СТАТЬЯ:
- - - - - - -
И всё-таки, думается, функция цитаты из "Отрывков из путешествия Онегина" в тексте "Медного Всадника" 1833 г. не столь однозначна. Признание Автора в любви к простонародной, патриархальной жизни в пушкинском романе в стихах — это не прямое высказывание, а откровенная реминисценция из пятой сатиры русского поэта XVIII столетия А.Д. Кантемира "На человеческое злонравие вообще. Сатир и Пернерг" (Лотман Ю.М.  Роман А.С. Пушкина "Евгений Онегин": Комментарий. Пособие для учителя. Изд. 2-е. Л., 1983. С. 388). У Кантемира:

Щей горшок, да сам большой, хозяин я дома…

Однако сатирой Кантемира литературные параллели к пушкинским стихам не ограничиваются. В 1798 г. Г.Р. Державин перевел второй эпод Горация, содержащий похвалу сельской жизни. Римский поэт писал об этом так:

Блажен лишь тот, кто, суеты не ведая,
Как первобытный род людской,
Наследье дедов пашет на полях своих,
Чуждаясь всякой алчности
<…>
В тиши он мирно сочетает саженцы
Лозы с высоким тополем
<…>
Сбирает, выжав, мёд в сосуды чистые…
<…>
Вдобавок, если ты с подругой скромною,
Что нянчит милых детушек,
С какой-нибудь сабинкой, апулийкою,
Под солнцем загоревшею?
- - - - - - -
ИСХОДНЫЕ ДАННЫЕ:
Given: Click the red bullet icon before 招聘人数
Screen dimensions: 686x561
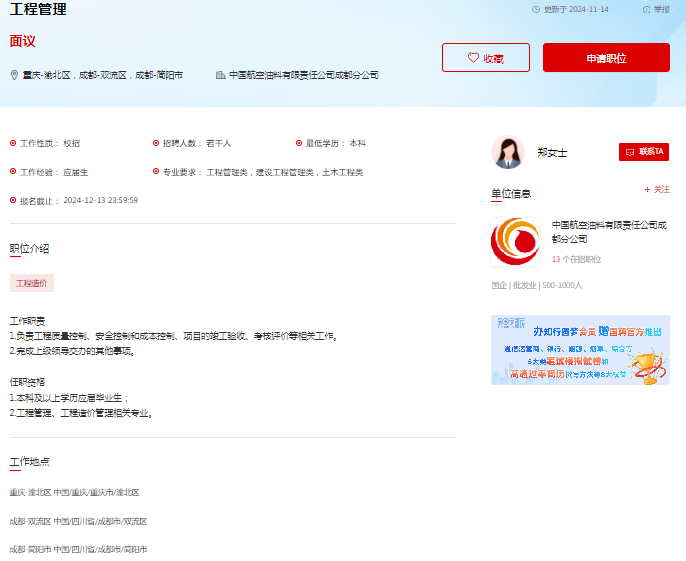Looking at the screenshot, I should click(155, 143).
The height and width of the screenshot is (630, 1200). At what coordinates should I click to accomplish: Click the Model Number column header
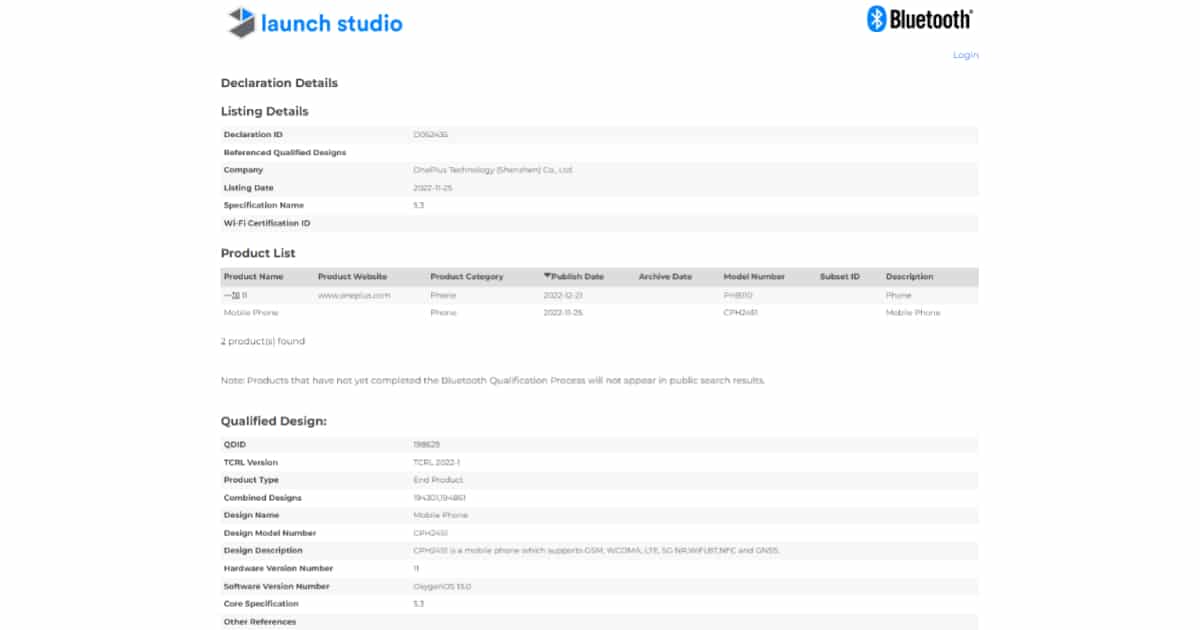pos(754,277)
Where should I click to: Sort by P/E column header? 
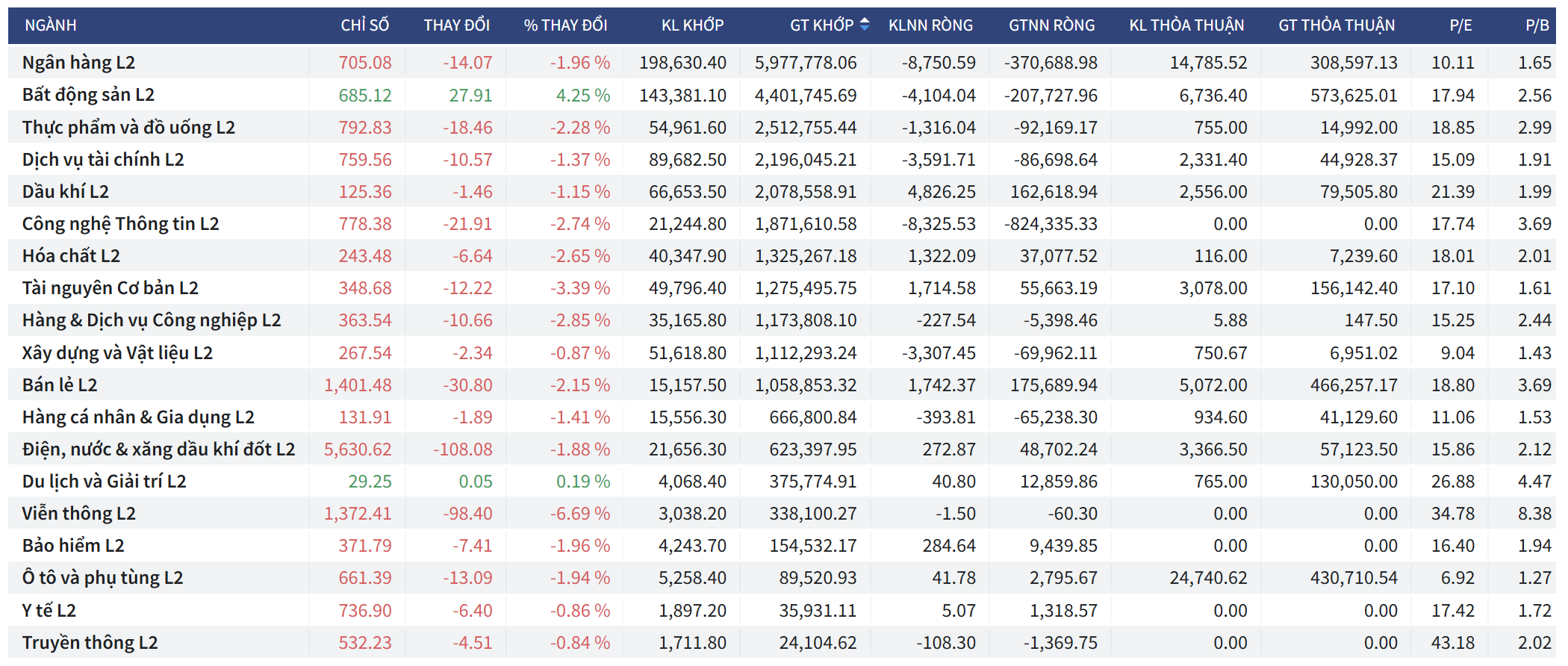click(1460, 25)
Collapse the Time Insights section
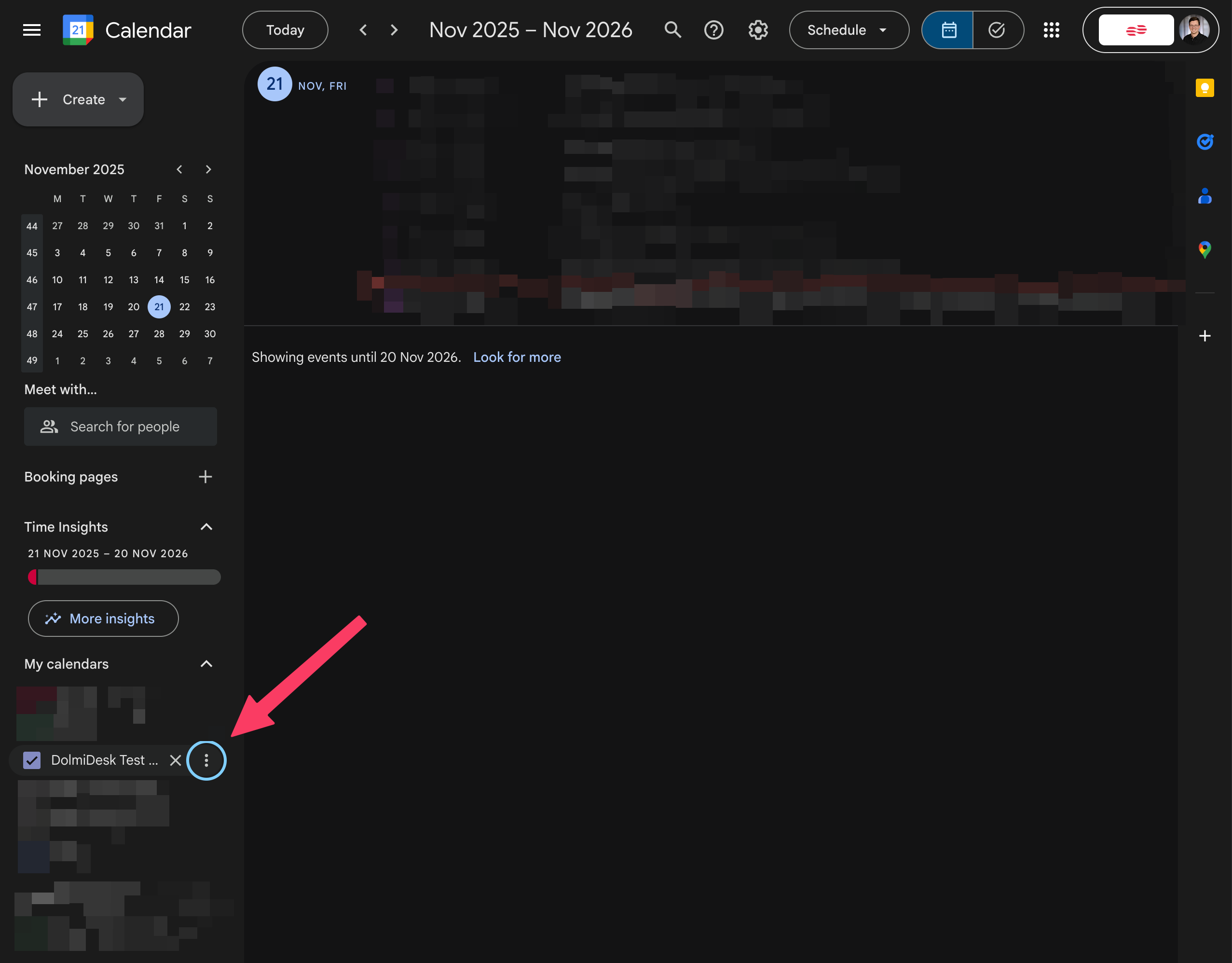The height and width of the screenshot is (963, 1232). click(x=206, y=526)
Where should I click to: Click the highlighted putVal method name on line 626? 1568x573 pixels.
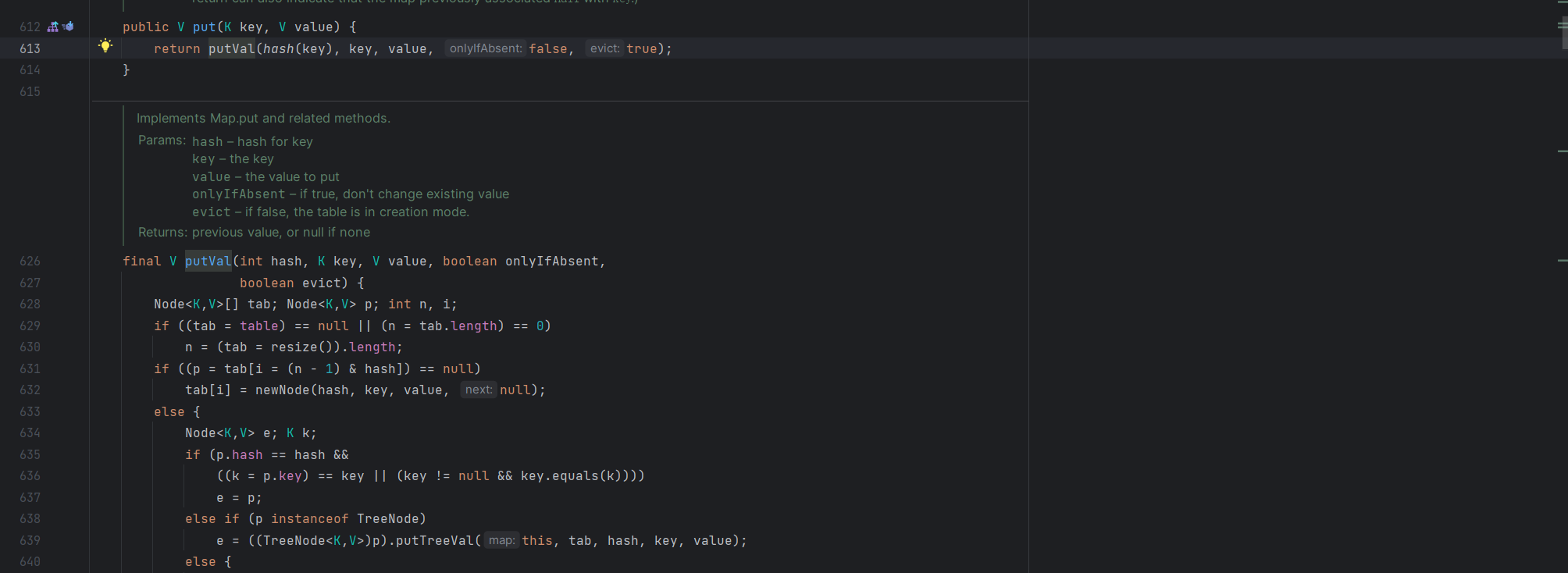(208, 261)
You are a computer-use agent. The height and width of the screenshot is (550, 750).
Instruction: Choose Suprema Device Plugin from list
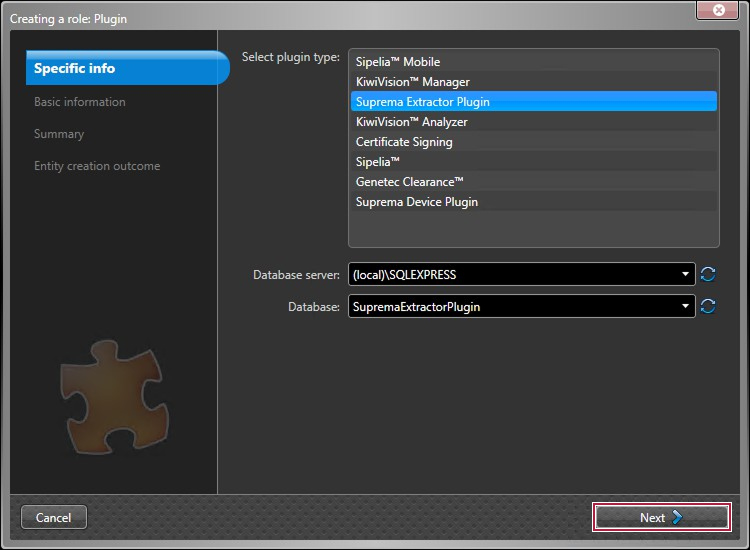[x=416, y=202]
- - - - - - -
ЗАДАНИЯ:
1) Какое произведение Горация перевёл Г.Р. Державин в 1798 году, согласно статье?
2) Перескажите короче абзац статьи, начинающийся словами «И всё-таки, думается», сохранив его основные факты.
3) Продолжите статью о литературных параллелях к пушкинским стихам, начав сразу после последних процитированных строк Горация.
Данные никак не связаны со статьёй.

ОТВЕТЫ ПО ЗАДАНИЯМ:
1) Второй эпод Горация, содержащий похвалу сельской жизни.

2) Функция цитаты из «Отрывков из путешествия Онегина» в «Медном Всаднике» 1833 г. неоднозначна. Признание Автора в любви к простонародной, патриархальной жизни в пушкинском романе в стихах — не прямое высказывание, а реминисценция из пятой сатиры А.Д. Кантемира «На человеческое злонравие вообще. Сатир и Пернерг» (со ссылкой на комментарий Ю.М. Лотмана к «Евгению Онегину»).

3)
Она к приходу мужа утомлённого
Очаг зажжёт приветливый
<…>
Тогда не надо ни пукринских устриц мне,
Ни губана, ни камбалы
<…>
И не прельстит цесарка африканская
<…>
Меня сильнее, чем оливки жирные,
С деревьев прямо снятые,
Чем луговой щавель, для тела лёгкая
Закуска из просвирника,
Или ягнёнок, к празднику заколотый,
Иль козлик, волком брошенный.

(Перевод с лат. А.П. Семёнова-Тян-Шанского)

Державин, как это вообще свойственно его поэтике, выразил эти горациевские настроения в простонародном слоге, придав переложению римского поэта русский колорит:

Горшок горячих, добрых щей,
Копчёный окорок над дымом;
Обсаженный семьёй моей,
Средь коей сам я господином,
И тут-то вкусен мне обед!

Державин несомненно помнил строки из пятой сатиры Кантемира.

Таким образом, Автор "Евгения Онегина", признаваясь в любви к простому быту, делает это парадоксальным образом — посредством стихов, которые обманчиво кажутся нелитературными, столь же простыми, как и описываемые в них предметы. На самом деле, признание это глубоко литературно (цитатно) по форме, и, соответственно, по-видимому, не может принято до конца всерьёз.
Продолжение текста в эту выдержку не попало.